Когда Додик склонил голову, прикуривая сигару, Джейк обратил внимание на довольно обширные уже залысины по бокам. Да и бачки у него седые. И большие, темные мешки под глазами.
— Что Нэнси? Небось всю плешь проела? — спросил Додик.
— Ну, скажем, не очень довольна.
— Купи ей шубу.
— Да бога ради, Додик, она не из той категории женщин.
— Ну что с тобой делать! Художник хренов. Сидишь на мели?
— Да ничего, справлюсь.
— Когда я в Торонто сел на мель, ты меня выручил, помнишь? Сколько тебе надо?
— Что, если я скажу «десять тысяч долларов»?
— Ну, придется мне тогда тряхнуть кошельком с мелочью.
Джейк недоверчиво усмехнулся, но Додик тут же достал чековую книжку.
— Как я рад, что мы снова с тобой увиделись! — чтобы заполнить паузу, сказал Джейк.
— Ха. Конечно, хорошо снова увидеться с тем, кто одолжит тебе десять кусков. На, держи, — сказал Додик, придвигая к нему чек. — А вот скажи-ка мне, чем помог тебе твой так называемый лучший друг Лукас Скотт, эсквайр?
Джейк рассказал ему о сценарии Люка и о сомнениях, которые в связи с этим сценарием у него возникли.
— Сделай, сделай. Если он хорош, надо сделать. А потом скажешь ему, чтобы уматывал.

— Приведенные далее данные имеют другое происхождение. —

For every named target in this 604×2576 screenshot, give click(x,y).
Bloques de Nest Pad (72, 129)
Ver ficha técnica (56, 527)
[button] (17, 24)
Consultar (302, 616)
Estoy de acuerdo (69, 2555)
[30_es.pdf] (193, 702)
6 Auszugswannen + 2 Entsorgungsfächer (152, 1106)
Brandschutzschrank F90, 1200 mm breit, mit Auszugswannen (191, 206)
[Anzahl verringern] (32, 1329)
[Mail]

Джейк рассмеялся и предложил шлифануть это дело рюмочкой бренди, но Додик отказался. Нет, всё, бренди уже не для него. От бренди у него теперь бессонница. Принесли кофе, он запил им какую-то таблетку.
— Слушай, Янкель, а что, если мне устроить вечер встречи одноклассников? На тебя я могу рассчитывать?
— Конечно. Но зачем тебе?
— Я дал задание секретарше разузнать про всех, кто учился с нами в одном классе. Из всех ребят я единственный стал миллионером. Вот пусть они теперь ко мне придут и охренеют.
С чеком Додика в нагрудном кармашке пиджака Джейк почувствовал, что к нему возвращается жизнь, бодрость и даже некоторая беззаботность. После суда такое ощущение посетило его впервые. А когда рулил в сторону дома, вдруг осознал, что больше не надо собачиться с матерью.
И с адвокатами!
И с Гарри!
И господина судью Бийла он с утра не увидит! Да и к Люкову сценарию уже не так привязан. Захочет сказать «да» — о’кей, надумает отказаться — тоже не велика беда, можно обналичить чек Додика. Суд позади, Янкель. Ты вел себя совсем не плохо. И Нэнси от тебя не уходит. Да не может она от меня уйти! Когда Сэмми явится из школы, надо с ним быть подобрее. И на Молли тоже постараемся не раздражаться.